Step by step solution

01

Prove the given vector field is differentiable

The given vector field is \(X=x^{n} \partial_{x}\). To show that it's differentiable on the manifold \(\mathbb{R}^{+}\), we need to show its smoothness at every point of the manifold. Since for any positive real number \(x>0\), \(x^n\) is also continuously differentiable, thus the vector field \(X=x^{n} \partial_{x}\) is smooth or differentiable on the manifold \(\mathbb{R}^{+}\).
02

Explain why it's not differentiable on the entire real line

The vector field \(X=x^{n} \partial_{x}\) is not smooth at \(x=0\), because the derivative doesn't exist at this point if \(n<1\) . This is why the vector field is not differentiable on the entire real line \(\mathbb{R}\).
03

Finding the maximal one-parameter subgroup

The maximal one-parameter subgroup generated by a vector field \(X\) at any point \(x_0\) is the integral curve of \(X\) with initial condition \(\sigma_i(0) = x_0\).
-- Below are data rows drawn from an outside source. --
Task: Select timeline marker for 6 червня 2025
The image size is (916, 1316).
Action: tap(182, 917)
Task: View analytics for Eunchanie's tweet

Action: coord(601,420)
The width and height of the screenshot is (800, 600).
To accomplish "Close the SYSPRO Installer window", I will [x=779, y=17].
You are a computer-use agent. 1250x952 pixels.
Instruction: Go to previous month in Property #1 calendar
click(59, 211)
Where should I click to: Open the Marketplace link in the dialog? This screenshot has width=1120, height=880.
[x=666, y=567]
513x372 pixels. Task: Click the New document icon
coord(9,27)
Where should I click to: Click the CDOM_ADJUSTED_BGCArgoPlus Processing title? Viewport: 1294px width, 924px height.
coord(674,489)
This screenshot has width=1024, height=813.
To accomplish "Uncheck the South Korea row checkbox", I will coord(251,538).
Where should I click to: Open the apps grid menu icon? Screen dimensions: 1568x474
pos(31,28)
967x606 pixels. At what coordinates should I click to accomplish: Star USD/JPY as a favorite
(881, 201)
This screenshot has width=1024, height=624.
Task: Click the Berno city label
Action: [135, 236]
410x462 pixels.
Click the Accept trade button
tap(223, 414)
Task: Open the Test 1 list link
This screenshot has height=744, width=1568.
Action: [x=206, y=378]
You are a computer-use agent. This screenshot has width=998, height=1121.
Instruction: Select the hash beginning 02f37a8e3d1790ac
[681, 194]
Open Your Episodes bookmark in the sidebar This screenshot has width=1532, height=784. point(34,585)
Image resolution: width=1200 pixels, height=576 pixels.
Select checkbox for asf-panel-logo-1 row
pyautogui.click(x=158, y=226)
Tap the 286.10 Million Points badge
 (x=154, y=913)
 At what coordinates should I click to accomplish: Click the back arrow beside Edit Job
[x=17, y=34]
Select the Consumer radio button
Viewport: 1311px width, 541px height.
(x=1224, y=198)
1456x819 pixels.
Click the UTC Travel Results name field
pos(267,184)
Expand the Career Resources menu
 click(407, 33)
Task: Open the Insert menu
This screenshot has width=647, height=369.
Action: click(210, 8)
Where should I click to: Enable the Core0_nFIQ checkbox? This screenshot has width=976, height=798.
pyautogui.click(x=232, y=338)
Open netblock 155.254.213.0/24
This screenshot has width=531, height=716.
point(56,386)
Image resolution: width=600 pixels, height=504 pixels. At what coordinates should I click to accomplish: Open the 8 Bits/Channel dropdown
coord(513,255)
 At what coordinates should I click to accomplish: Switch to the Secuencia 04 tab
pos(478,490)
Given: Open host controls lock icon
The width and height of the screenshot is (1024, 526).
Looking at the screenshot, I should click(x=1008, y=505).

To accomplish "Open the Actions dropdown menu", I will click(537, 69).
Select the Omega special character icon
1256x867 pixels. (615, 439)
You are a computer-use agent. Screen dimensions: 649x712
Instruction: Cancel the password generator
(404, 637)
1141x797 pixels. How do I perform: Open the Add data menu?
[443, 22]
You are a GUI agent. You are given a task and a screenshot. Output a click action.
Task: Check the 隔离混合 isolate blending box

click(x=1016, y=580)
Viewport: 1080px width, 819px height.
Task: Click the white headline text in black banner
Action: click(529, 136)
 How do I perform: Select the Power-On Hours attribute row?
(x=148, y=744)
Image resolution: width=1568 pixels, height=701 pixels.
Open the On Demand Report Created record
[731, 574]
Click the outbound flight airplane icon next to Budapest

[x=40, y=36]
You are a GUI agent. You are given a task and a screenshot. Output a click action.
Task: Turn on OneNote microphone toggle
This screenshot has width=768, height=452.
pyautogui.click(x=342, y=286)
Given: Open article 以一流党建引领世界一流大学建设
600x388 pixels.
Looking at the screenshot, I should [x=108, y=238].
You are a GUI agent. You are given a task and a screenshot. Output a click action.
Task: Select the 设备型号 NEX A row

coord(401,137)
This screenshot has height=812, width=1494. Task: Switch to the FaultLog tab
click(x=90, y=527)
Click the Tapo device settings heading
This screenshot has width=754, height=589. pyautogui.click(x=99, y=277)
We start by solving the ordinary differential equation related to \(X\) vector field. The ODE here is \(\frac{dx}{dt} = x^n\). When separating and integrating the variables we find that if \( n ≠ -1\), \(\sigma_i(t) = ((1-n)t + x_0^{1-n})^{1/(1 - n)}\) and when \( n=-1\), \(\sigma_i(t) = x_0e^{t}\). Hence, these are the maximal one-parameter subgroups for each condition.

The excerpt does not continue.